Instruções da tarefa:
Responda com base no texto de estudo:
1. Quantos candidatos ao Governo do Amazonas são entrevistados na série do Cine Set?
2. Por qual partido Abel Alves concorre?
3. Sobre qual festival é a primeira pergunta feita pelo Cine Set?

==== Texto de estudo ====

O Cine Set lança o novo site com uma série de entrevistas com os sete candidatos ao Governo do Amazonas. Propostas para o setor, a falta de cinema no interior do estado, o curso de audiovisual da UEA e a situação do atual secretário de cultura, Robério Braga, são temas discutidos nas conversas com os postulantes ao cargos.

Pela ordem alfabética, Abel Alves é o primeiro entrevistado pelo Cine Set. Com passagem pela Assembleia Legislativa do Amazonas após um mandato como deputado estadual, o atual candidato do PSOL concorre pela primeira vez ao Governo estadual.

Cine Set: Primeiro, gostaria de lhe perguntar sobre o Amazonas Film Festival. Qual a sua opinião sobre o festival? Já o visitou?

==== Dados do exercício ====

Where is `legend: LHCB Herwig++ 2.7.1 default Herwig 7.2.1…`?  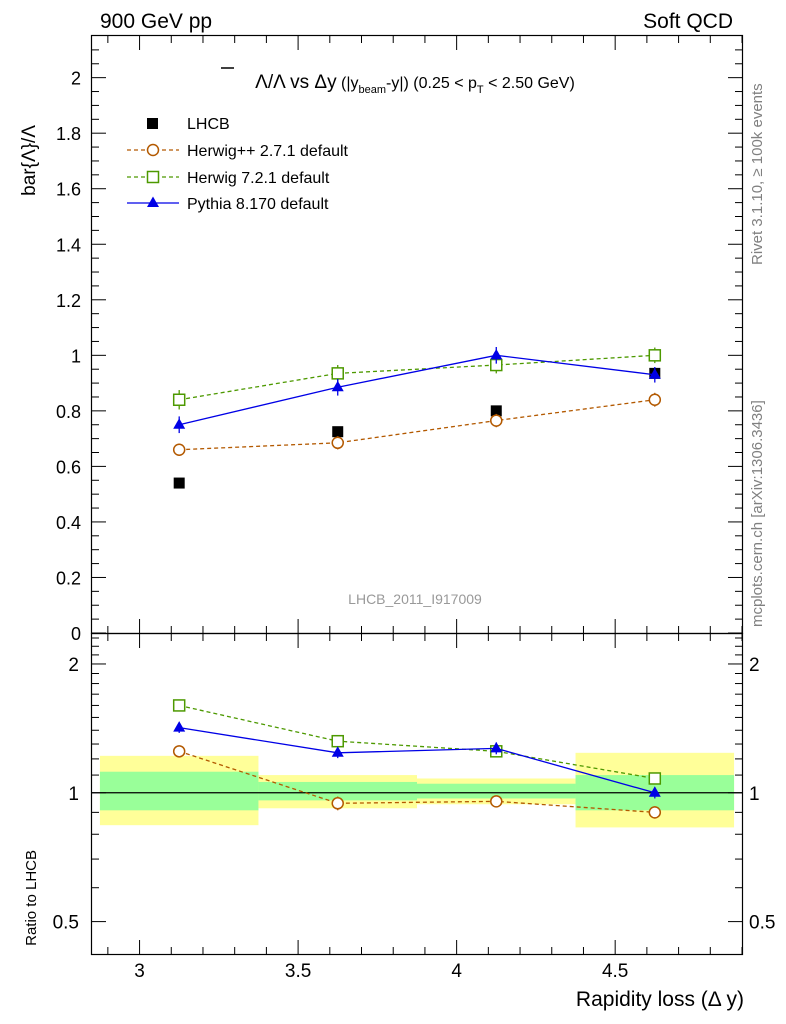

====

Resultado:
1. Sete.
2. PSOL.
3. Amazonas Film Festival.